Where did this ceremony take place:
In English
Panyenuk comes from the word nyenuk which means to visit or visit. Thus, the panyenukan ceremony tells the story of the guest's visit. Local residents symbolize the guests who come from the nine cardinal directions (Dewata Nawa Sanga). In this tradition the 'guests' referred to are residents of the community around Taro Village who will later be gathered in one place, namely in Puakan Village. Then they walked towards Gunung Raung Temple a distance of four kilometers. This tradition is a form of gratitude from the people of Taro Village for the abundance of natural gifts that come from all directions of the compass. The people involved in this parade came from several nearby villages and also from other areas in large numbers. The clothes worn are colorful according to the cardinal directions consisting of red, white, yellow, black and so on. This tradition is not only followed by adults, but also by teenagers and children. During the parade, they bring their agricultural products and carry ogoh-ogoh as a symbol of the gods who occupy the nine directions.
In Balinese
Panyenuk mawit saking kruna nyenuk sane mateges matamiu.

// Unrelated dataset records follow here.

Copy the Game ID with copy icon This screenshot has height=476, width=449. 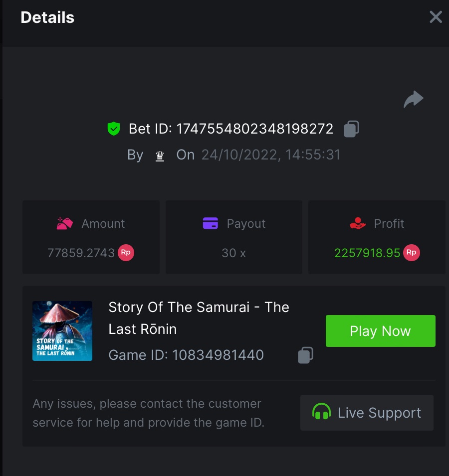pos(305,355)
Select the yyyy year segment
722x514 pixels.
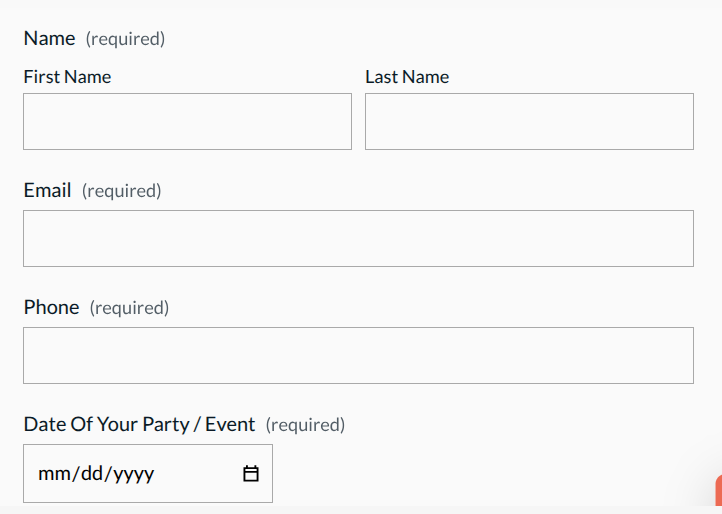click(133, 474)
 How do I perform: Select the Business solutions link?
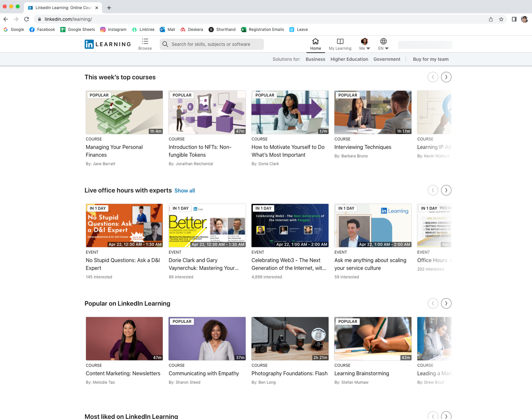[315, 59]
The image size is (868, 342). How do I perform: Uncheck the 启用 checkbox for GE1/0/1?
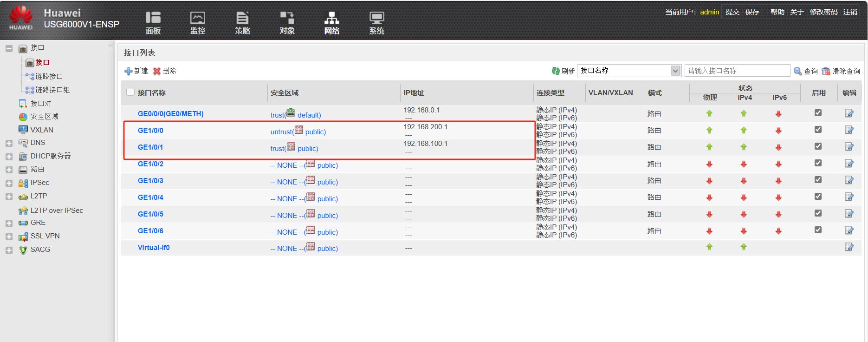[818, 146]
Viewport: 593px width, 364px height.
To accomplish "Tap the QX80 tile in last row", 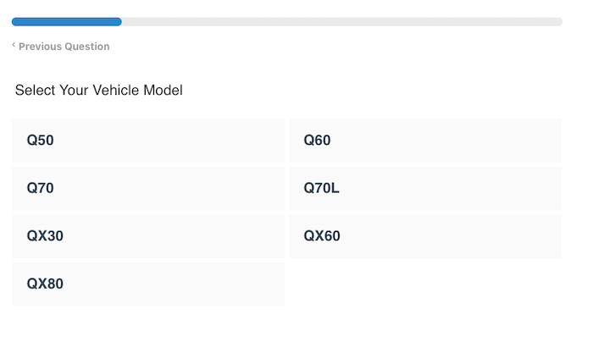I will point(148,284).
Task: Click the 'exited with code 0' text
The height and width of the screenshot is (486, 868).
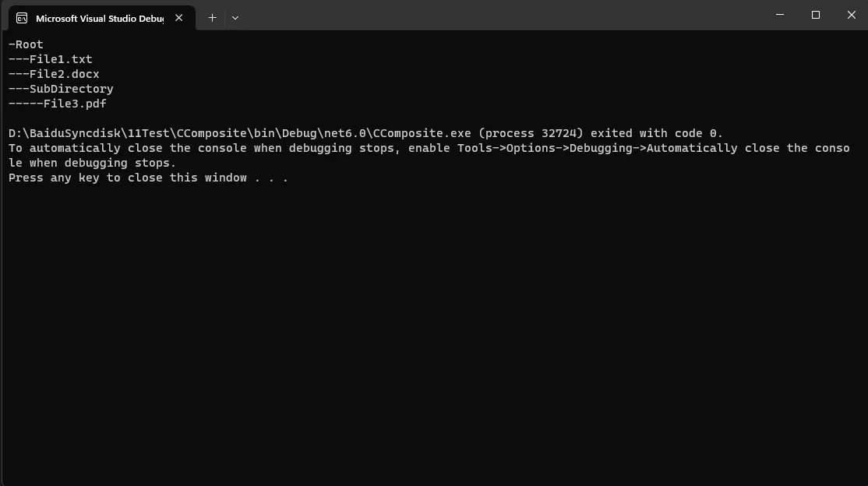Action: 653,133
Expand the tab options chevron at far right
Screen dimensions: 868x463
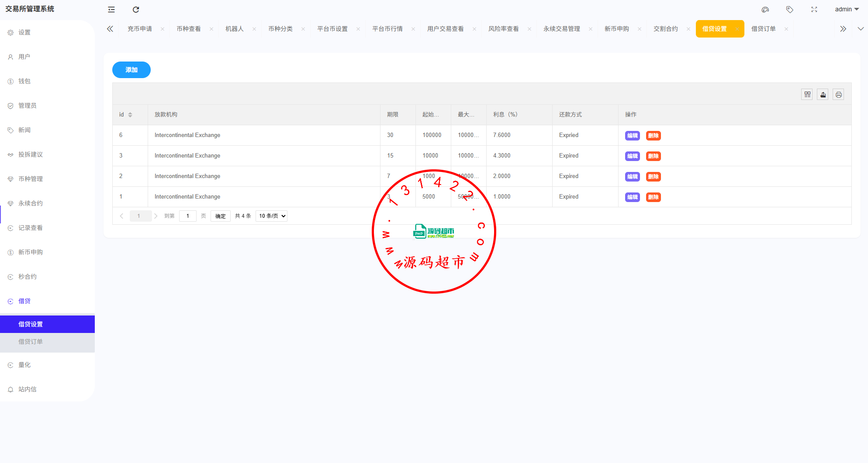860,29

Santukan punika, upacara panyenukan wantah nyobyahang indik sapangrauh para tamiu. Para tamiu punika mawit saking sakancan genah nganutin Dewata Nawa Sanga. Tamiu-tamiune punika boya ja sios wantah karama dura Desa taro, sane pacang kapupulang ring Desa Puakan. Raris para tamiune puniki mamargi nuju Pura Gunung Raung sane dohnyane sawetara petang kilometer. Tradisi puniki wantah panyuksma krama Desa Taro majeng Ida Sang Hyang Widhi wasa antuk sakancan waranugeraha sane kapica.
In Indonesian
Panyenuk berasal dari kata nyenuk yang berarti berkunjung atau bertamu. Dengan demikian, upacara panyenukan mengisahkan tentang kunjungan tamu. Warga setempat menyimbolkan tamu-tamu yang datang berasal dari sembilan penjuru arah mata angin (Dewata Nawa Sanga). Dalam tradisi ini 'tamu-tamu' yang dimaksud merupakan warga masyarakat sekitar Desa Taro yang nantinya akan dikumpulkan di satu tempat yaitu di Desa Puakan. Kemudian mereka berjalan menuju Pura Gunung Raung dengan jarak empat kilometer.Tradisi ini merupakan wujud syukur masyarakat Desa Taro atas limpahan anugerah hasil alam yang datang dari segala penjuru arah mata angin. Masyarakat yang terlibat dalam parade ini berasal dari beberapa desa yang ada di sekitar dan ada juga dari daerah lain dalam jumlah yang sangat banyak. Adapun busana yang dikenakan yaitu berwarna-warni sesuai arah mata angin yang terdiri dari warna merah, putih, kuning, hitam dan sebagainya. Tradisi ini tidak hanya diikuti oleh orang dewasa, tetapi juga diikuti oleh remaja, dan anak-anak. Pada saat parade, mereka membawa hasil pertanian mereka dan mengusung ogoh-ogoh sebagai simbol dari para dewata yang menempati sembilan penjuru arah.